-- START Text segment --

# Eleaf iStick Mini



## Daniel (13/12/14)

*Looks like a great little stealth device , still don't get why they put the charging port on the bottom  *

*Mini iStick Features:*

Battery Capacity 1050mah
Variable Voltage from 3.3 to 5.0 voltage
Maximum 10 Watt Output
LED screen displays Vaping seconds, Battery power, and current voltage
Mini USB Charging Port (1.5 hour charge time)
510 threaded connection
Compact Size Measures 23.5mm x 52mm x 21mm
Available in red, blue, black, and silver






Read more: http://vapingcheap.com/mini-istick-eleaf/#ixzz3LlACbJQJ

Reactions: Like 3


----------



## free3dom (13/12/14)

Daniel said:


> *Looks like a great little stealth device , still don't get why they put the charging port on the bottom  *
> 
> *Mini iStick Features:*
> 
> ...



It's so cute...I will be mine, oh yes, it will be mine 

FFS, they used "red" again


----------



## Dubz (13/12/14)

Oh my goodness the iStick already is so mini. Awesome stealth device though.


----------



## Silver (13/12/14)

Lol that's so cute
A clearo tank will be bigger than it I think
Now we need a mini Evod

Reactions: Like 1 | Agree 1


----------



## Daniel (13/12/14)

Silver said:


> Lol that's so cute
> A clearo tank will be bigger than it I think
> Now we need a mini Evod



http://www.vaportekusa.com/eleaf-gs162-atomizer-for-istick-mini-pre-order/


----------



## rogue zombie (13/12/14)

Nah, I don't like the square look.

As if the iStick needs to be smaller

Reactions: Agree 1


----------



## Arthster (13/12/14)

I will misplace that one way to easy, but it does look pretty cute though. If you get that one and the normal one you can give that one to your wife. Him and Hers.


----------



## hands (13/12/14)

Well it was such a small and cute thingy now they made it smaller. they definitely need to work on something that looks as cute, super stealthy and also works as good as it does that can go on it.


----------

-- END Text segment --
-- START Data provided --

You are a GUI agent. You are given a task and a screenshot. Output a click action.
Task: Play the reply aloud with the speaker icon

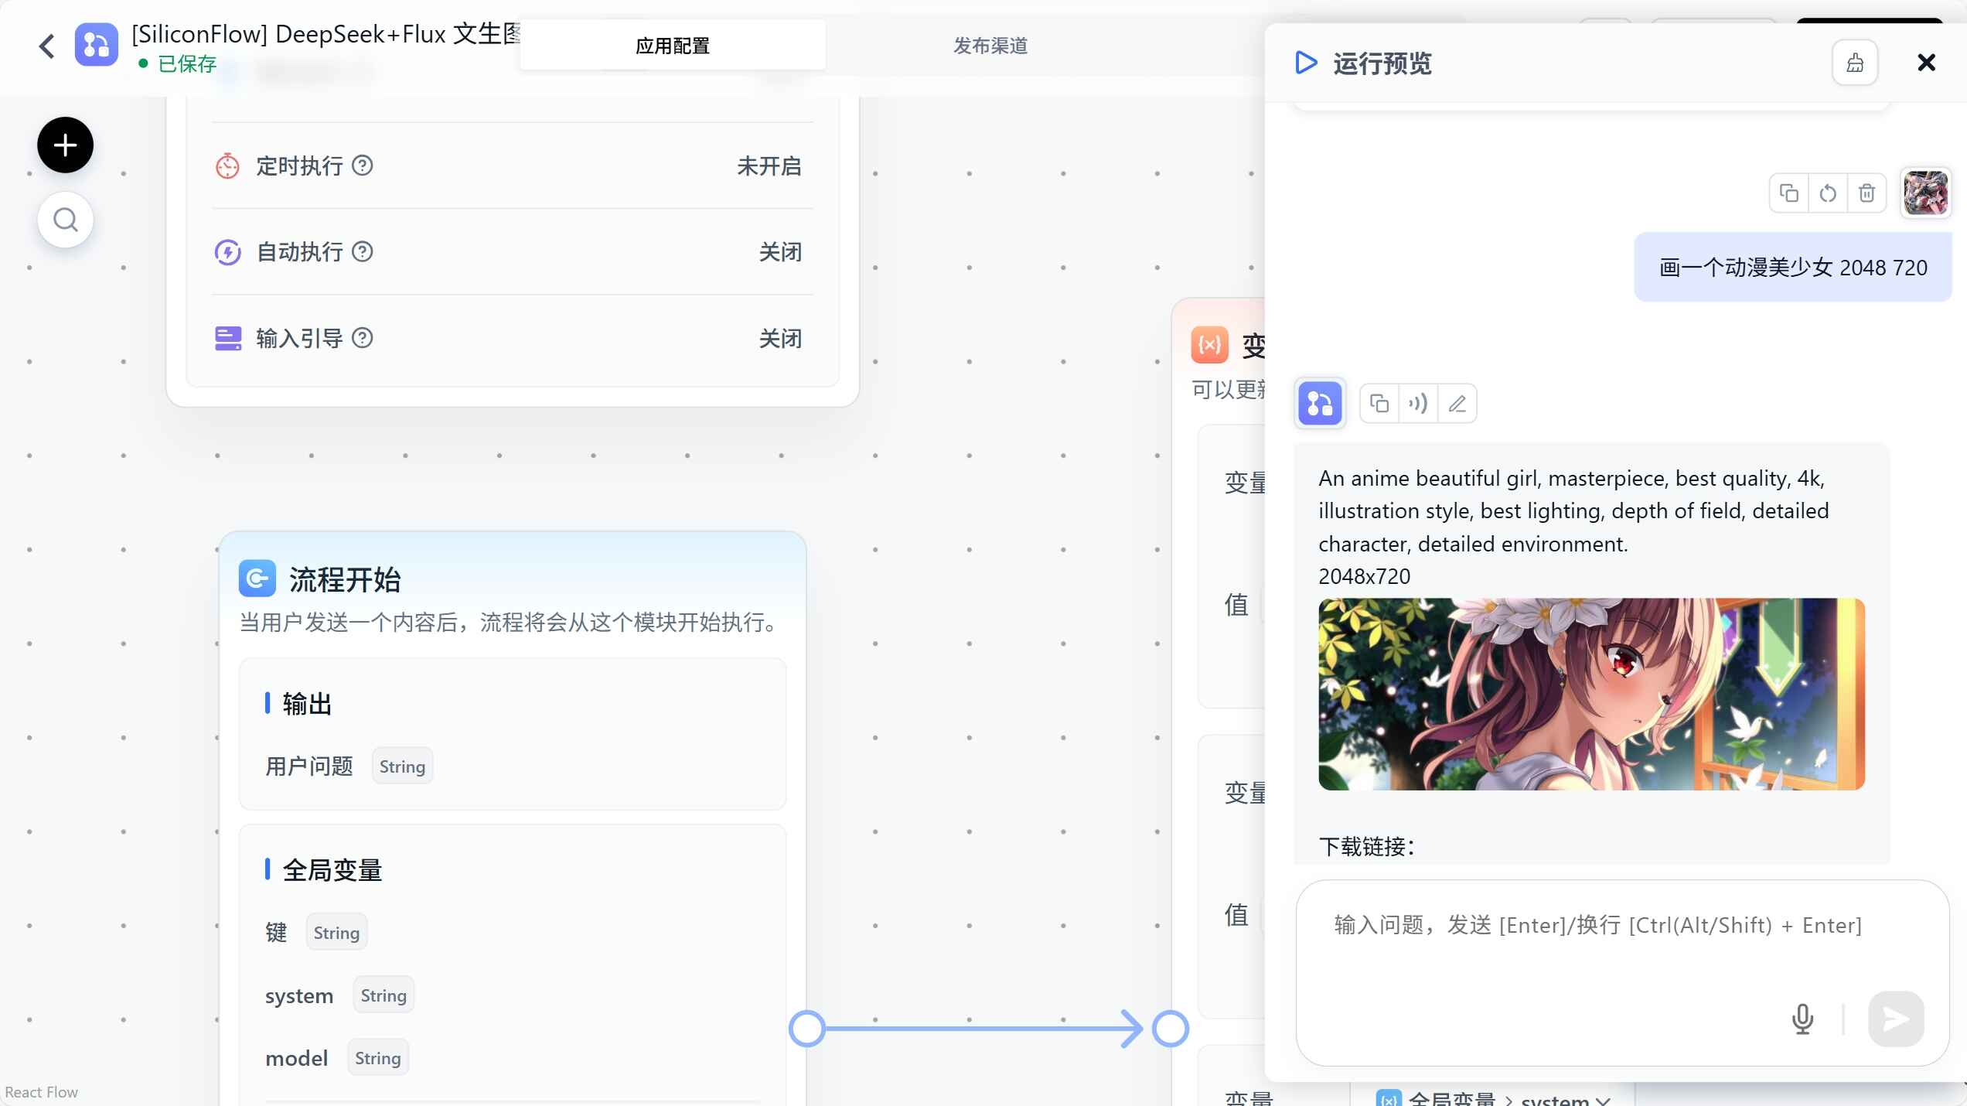pos(1417,404)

-- END Data provided --

From the Eleaf iStick Mini thread, copy everything from "I will misplace" up to and including "Him and Hers.".

• Answer to this task:
I will misplace that one way to easy, but it does look pretty cute though. If you get that one and the normal one you can give that one to your wife. Him and Hers.